Some of the licensees I spoke to today said that the legislation should ensure that restaurants maintain the primary purpose test. The primary purpose test has been a major barrier to restaurants becoming bars, and the Casino, Liquor and Gaming Control Authority will be able to impose conditions on restaurants that serve alcohol without food. Licensees also tell me that they do not want residents to be a part of liquor accords. However, cooperation between residents and venue operators will encourage good neighbour policies, and I support this provision.

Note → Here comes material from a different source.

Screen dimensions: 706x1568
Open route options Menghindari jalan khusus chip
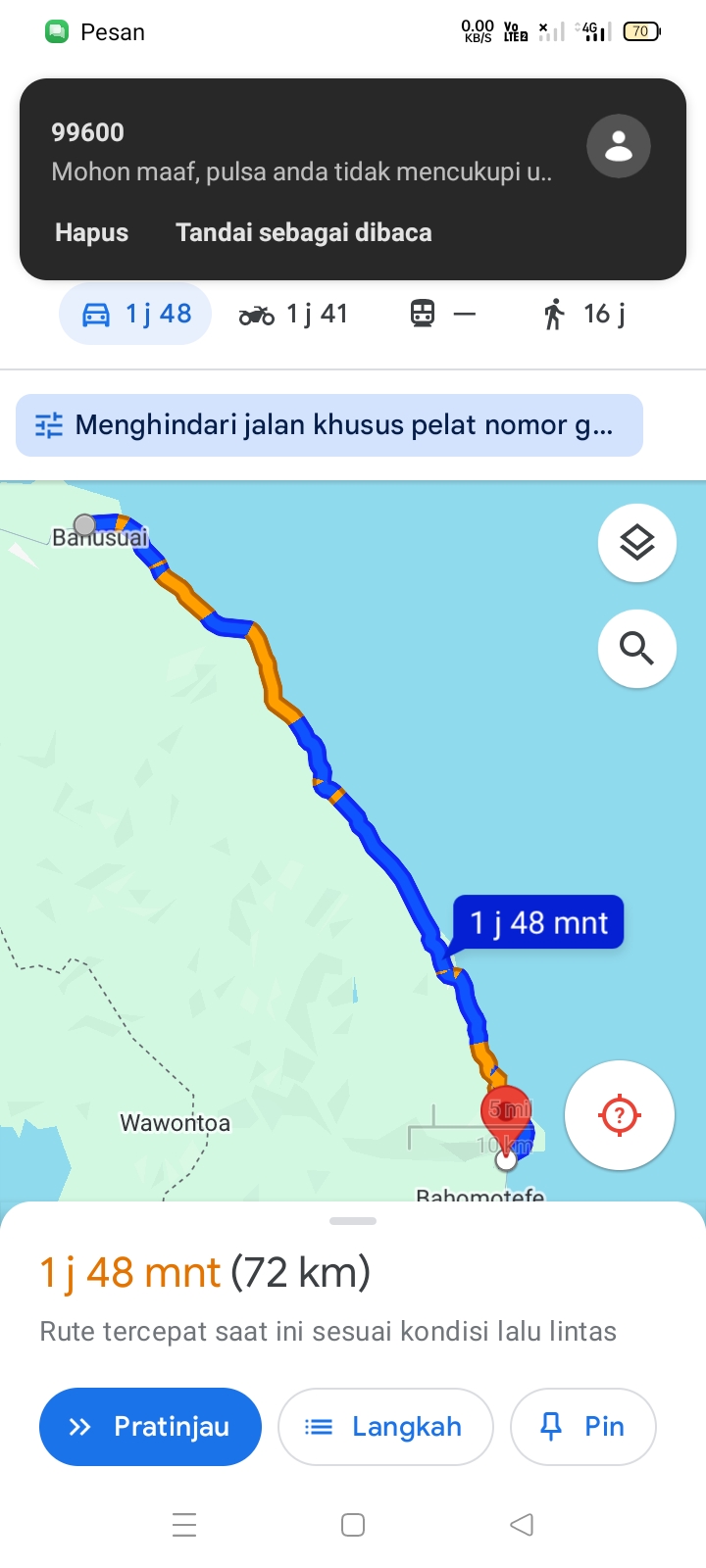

The city's draft late-night trading development control plan, which will go to council next week, aims to balance the role of late-night premises in Sydney's economic and social life with the rights of residents to reasonable amenity. Low-impact wine bars and hole-in-the-wall establishments will be encouraged. I understand that other councils are looking at similar provisions. The City of Sydney is conducting a number of projects to bring life back to the central business district, including measures to activate our laneways. We are working with international urbanist Jan Gehl to create spaces that people want to spend time in, and consulting residents, community groups, businesses, and cultural representatives and other stakeholders to develop a long-term vision for 2030. Small bars are an important part of these projects, for which there is widespread community support from residential, cultural and business communities.
The proposed changes will be good for tourism, live music and hospitality. Residents and councils across the State are looking for a new night economy for New South Wales—one that is diverse and in line with other cities, such as Melbourne, Auckland, Paris, Florence, San Francisco and Shanghai, to name just a few. I agree with the thousands of Raise the Bar members that New South Wales has waited too long for this, and the time for change is now. Through strong harm-minimisation measures, adequate police resources, and laws that encourage competition in the market, we can have a responsible, safe and vibrant night economy that is unique to Sydney and New South Wales. I congratulate the Minister and commend the bill to the House.